● **DIRECTIONS**:
1 > According to the text on "Please Love Me Forever," what position did Tommy Edwards' version reach on the Billboard Hot 100?
2 > Name every performer that the text on "Please Love Me Forever" credits with a version of the song.

++++ EXCERPT ++++

Single by Tommy Edwards

from the album It's All in the Game
- A-side: "It's All in the Game"
- Released: 1958
- Length: 2:32
- Label: MGM
- Songwriters: John Malone & Ollie Blanchard

Tommy Edwards singles chronology
| "It's All in the Game" (1958) | "Please Love Me Forever" (1958) | "Love Is All We Need" (1958) |

= Please Love Me Forever =

1958 song with revivals in 1960 and 1967

"Please Love Me Forever" is a song written by John Malone and Ollie Blanchard. The song was originally released by Tommy Edwards in 1958. Hit versions were later released by Cathy Jean and the Roommates in 1960 and Bobby Vinton in 1967.

==Tommy Edwards version==
Tommy Edwards released "Please Love Me Forever" as the B-side of his million-selling, number-one hit version of It's All in the Game in 1958. Edwards' version of "Please Love Me Forever" spent 3 weeks on the Billboard Hot 100 chart, peaking at No. 61.

==Cathy Jean and the Roommates version==

Cathy Jean and the Roommates released a cover of "Please Love Me Forever" in 1960. Their version was released as a single and on the album At the Hop! It spent 12 weeks on the Billboard Hot 100 chart in 1961, peaking at No. 12, while reaching No. 23 on Canada's CHUM Hit Parade.

The song also reached No. 10 on the Cash Box Top 100 in 1961, in a tandem ranking of Cathy Jean and the Roommates and Sunny Gale's versions, with Cathy Jean and the Roommates' version marked as a bestseller.

++++ DATA SHOWN ++++

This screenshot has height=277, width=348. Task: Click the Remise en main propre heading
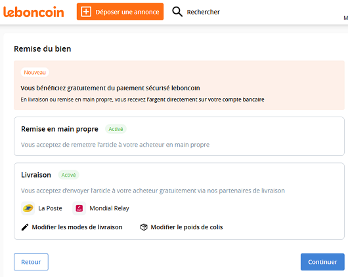pyautogui.click(x=60, y=129)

++++

● **RESPONSES IN ORDER**:
1 > No. 61

2 > Tommy Edwards, Cathy Jean and the Roommates, Bobby Vinton, Sunny Gale